The Senate Whitewater Committee ended its work Tuesday bitterly divided. Democrats concluded President Clinton and Hillary Rodham Clinton engaged in no wrongdoing, while majority Republicans launched a scathing attack on the first lady and several presidential aides.
"The American people deserve to know, and now can take comfort in knowing, that this yearlong investigation shows no misconduct or abuse of power by their president or first lady," the Democrats wrote in a dissenting report."The venom with which the majority focuses its attack on Hillary Rodham Clinton is surprising, even in the context of the investigation," the Democrats added.
Republicans took a sharply different view. Their report con-cludes that the first lady had a "powerful motive" to hide her law-firm billing records outlining her work a decade ago as a private lawyer for the failed Arkansas savings and loan at the center of the White-water investigation.
"History will judge these hearings as a revealing insight into the workings of an American presidency that misused its power, circumvented the limits on its authority and attempted to manipulate the truth," Committee chairman Alfonse D'Amato, R-N.Y., said.The Republicans suggested Hillary Clinton may have wanted to conceal her knowledge of a fraudulent land development south of Little Rock, Ark., called Castle Grande. As evidence, it cited a last-minute sworn statement by former S&L executive Don Denton, who alleged last week she "summarily dismissed" his warning in 1986 that a Castle Grande loan transaction might be improper.

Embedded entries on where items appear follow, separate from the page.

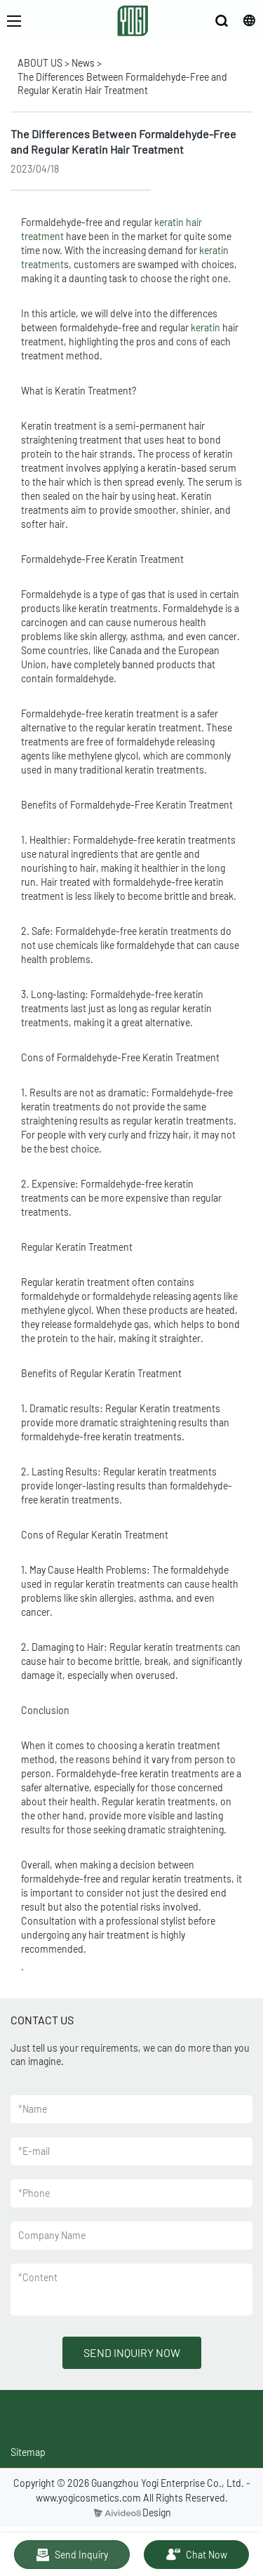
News (83, 63)
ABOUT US (40, 63)
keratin (205, 327)
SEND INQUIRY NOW (131, 2352)
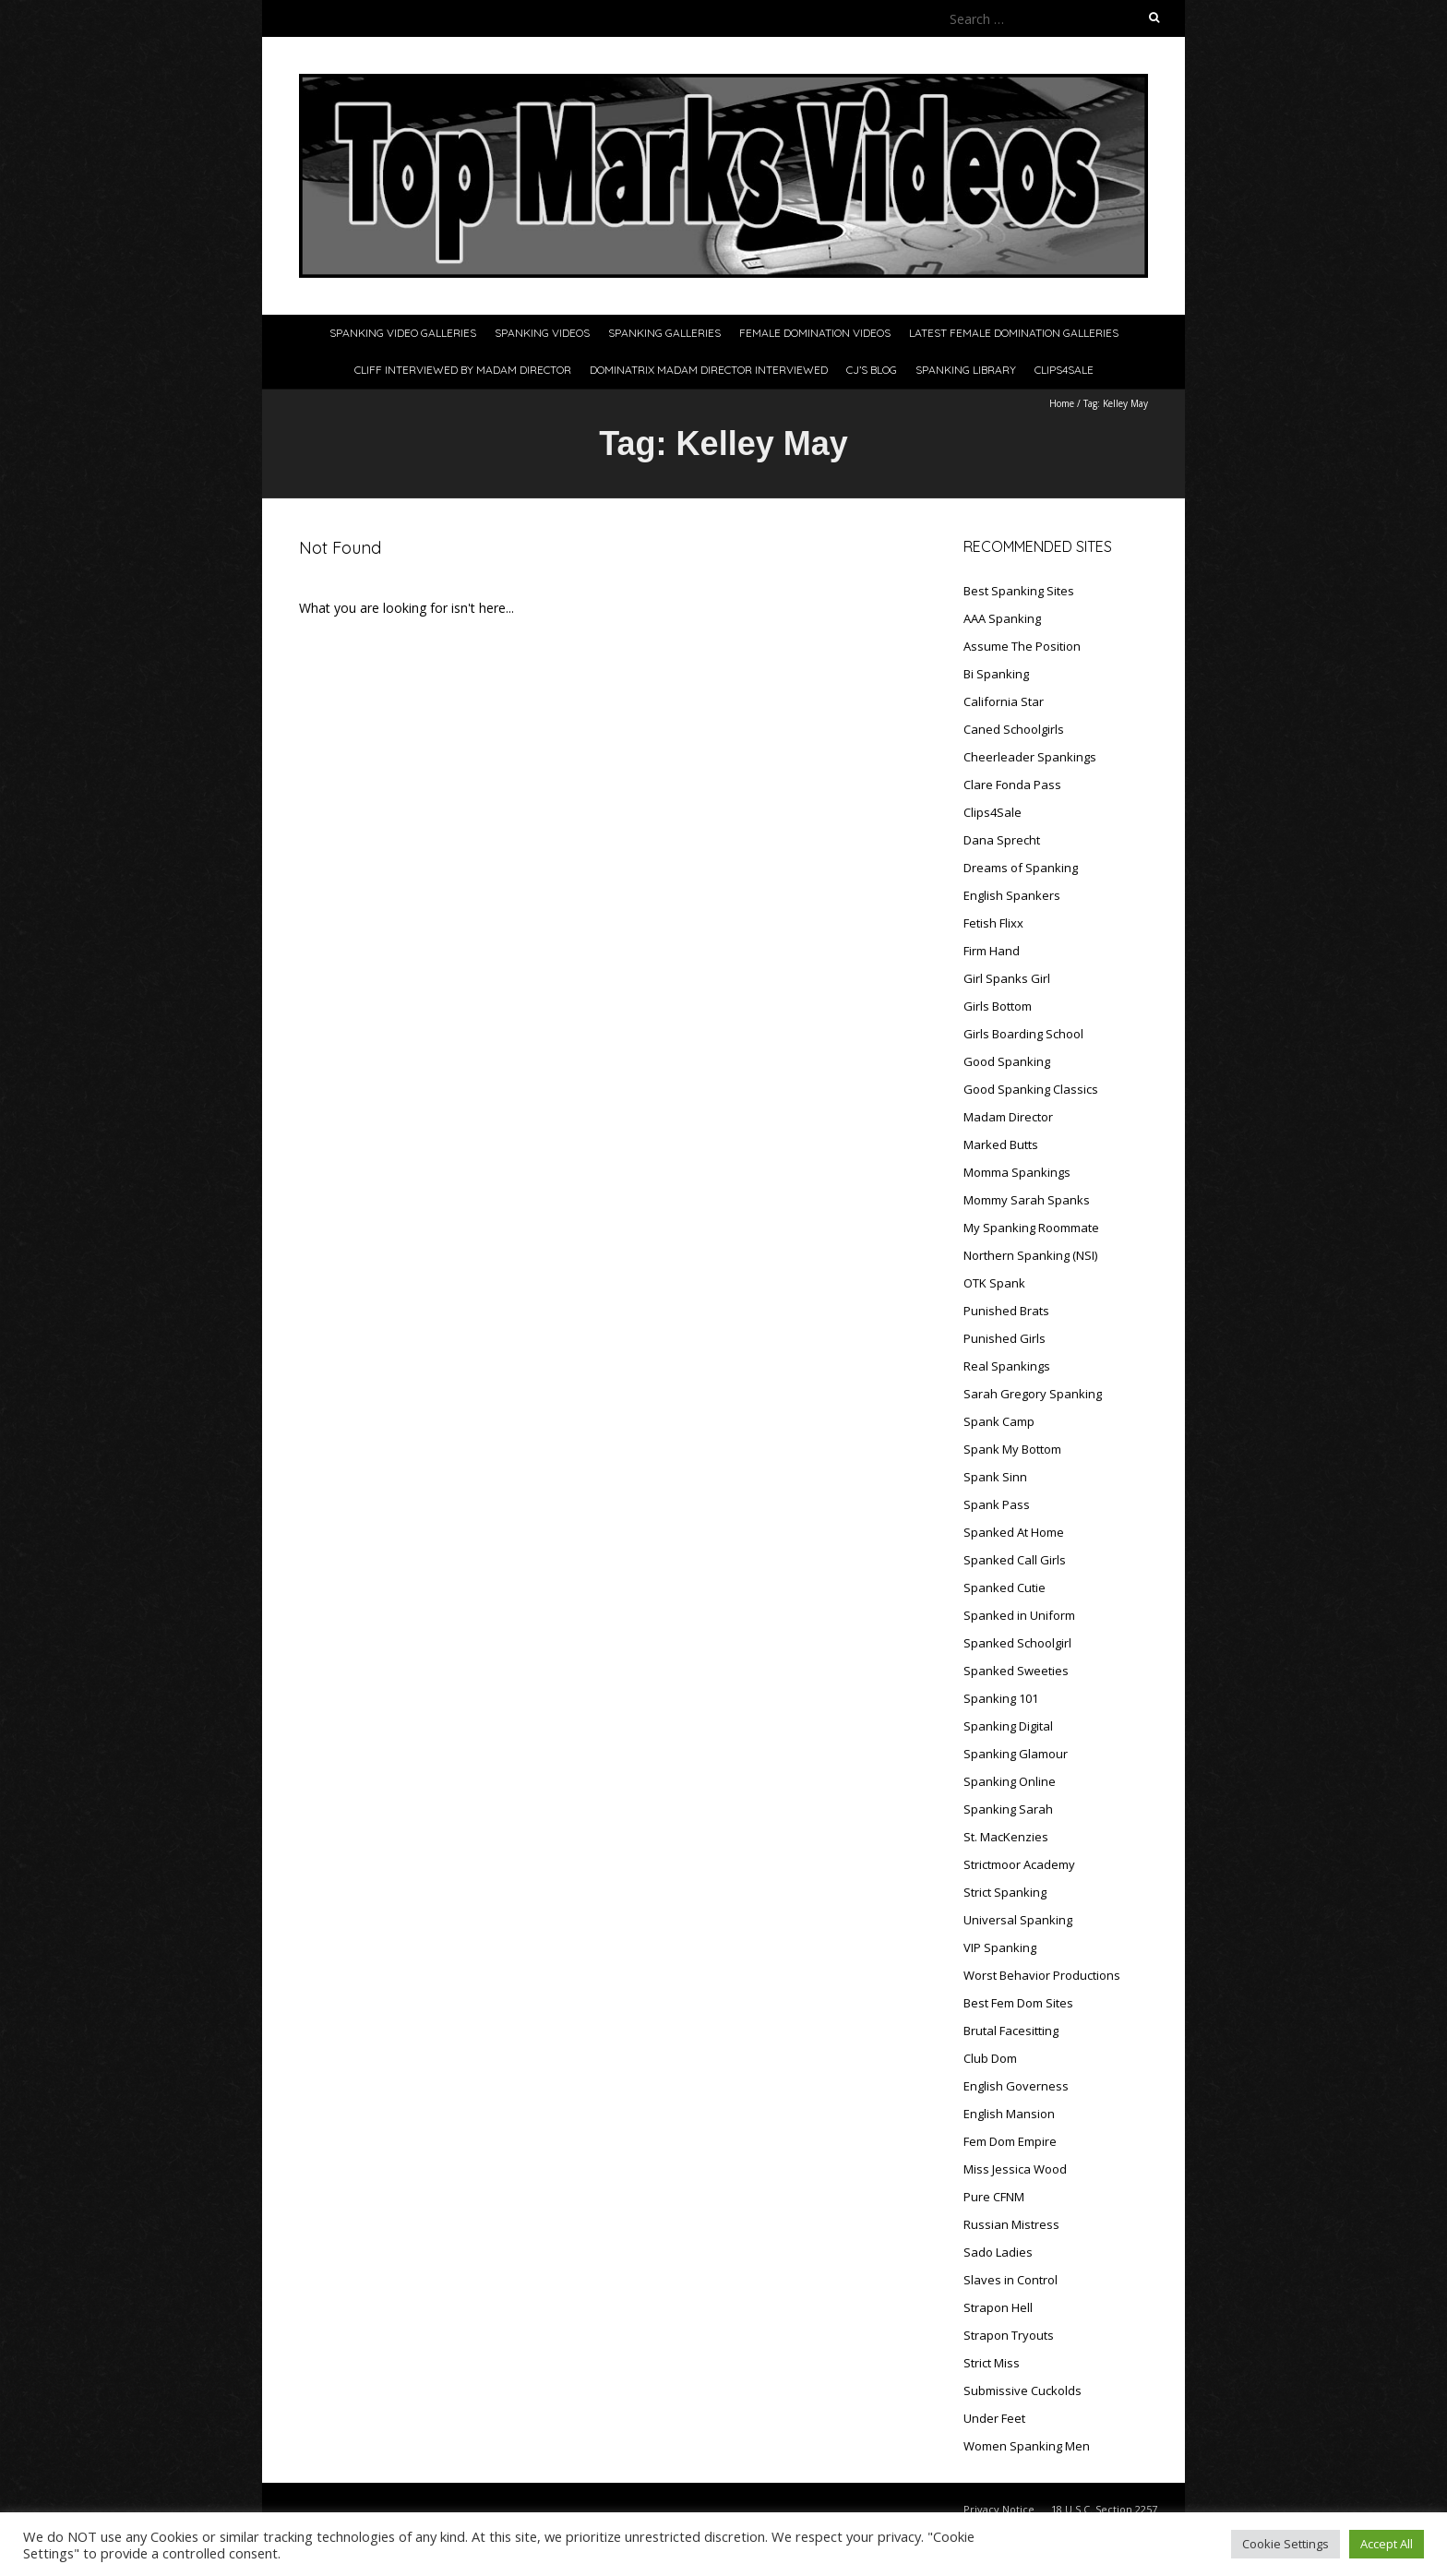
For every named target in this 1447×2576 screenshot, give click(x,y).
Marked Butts (1000, 1144)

"The billing records and the evidence . . . indicate that Mrs. Clinton either had knowledge of or consciously avoided the fact that the Castle Grande transactions potentially violated bank regulations," the GOP wrote.
"That knowledge provides a powerful motive to protect the billing records from careful scrutiny by investigators."
The billing records were not turned over to investigators until early this year, two years after they were first subpoenaed. The White House said an aide to the first lady found them on a table in plain view in the White House living quarters.
The GOP report noted Hillary Clinton "had ordered the destruction of other documents relating" to her work for the S&L. "The billing records were the only documentary evidence available which reflected the true extent of Mrs. Clinton's role with respect to the fraudulent scheme."
The first lady has said she recalls very little about Castle Grande. Her lawyer, however, suggested that Denton made up the story.
The White House dismissed the GOP conclusions Tuesday as nothing new. Press secretary Mike McCurry praised Democrats for a "powerful document that puts into context what the committee has done at great expense to taxpayers for no other reason than to do political damage to the president."
But Senate Majority Leader Trent Lott said the Republican report detailed "a pattern of attempted concealment at the very minimum" by the White House.
The Democratic report accused Republicans of stretching the evidence to smear Hillary Clinton.
"No attempt is made to place into perspective the relative importance to the American people of whether Mrs. Clinton has a specific recollection today of every memorandum, phone call and detail of every case she handled in her private law practice in Little Rock over a decade ago," the Democrats wrote.
The two sides also sharply disagreed about the accuracy of several presidential aides testimony.
The Republicans said there was inaccurate and incomplete testimony by three individuals - ex-White House counsel Bernard Nuss-baum, Hillary Clinton's chief of staff Margaret Williams and the first lady's confidante Susan Thomases.
The GOP report said the three concealed the first lady's role in the handling of documents in the late Vincent Foster's office following his July 1993 death. At the time, Foster had sensitive documents about both Whitewater and the purge of the White House travel office.
The committee said it would refer the matter to Whitewater prosecutor Kenneth Starr.
The Republicans said they also did not believe then-Associate Attorney General Webster Hubbell's testimony about a conversation he had with the first lady during visit to the White House on July 27 after Foster's funeral.
Democrats dismissed the allegations of a coverup as a "blatantly political game of tag." They noted Williams had passed two lie detector tests corroborating her testimony that she did not remove documents from Foster's office on the night of his death.
The Democrats accused their GOP counterparts of making "irresponsible claims of possible obstruction of justice that simply ignore the testimony of law enforcement officials."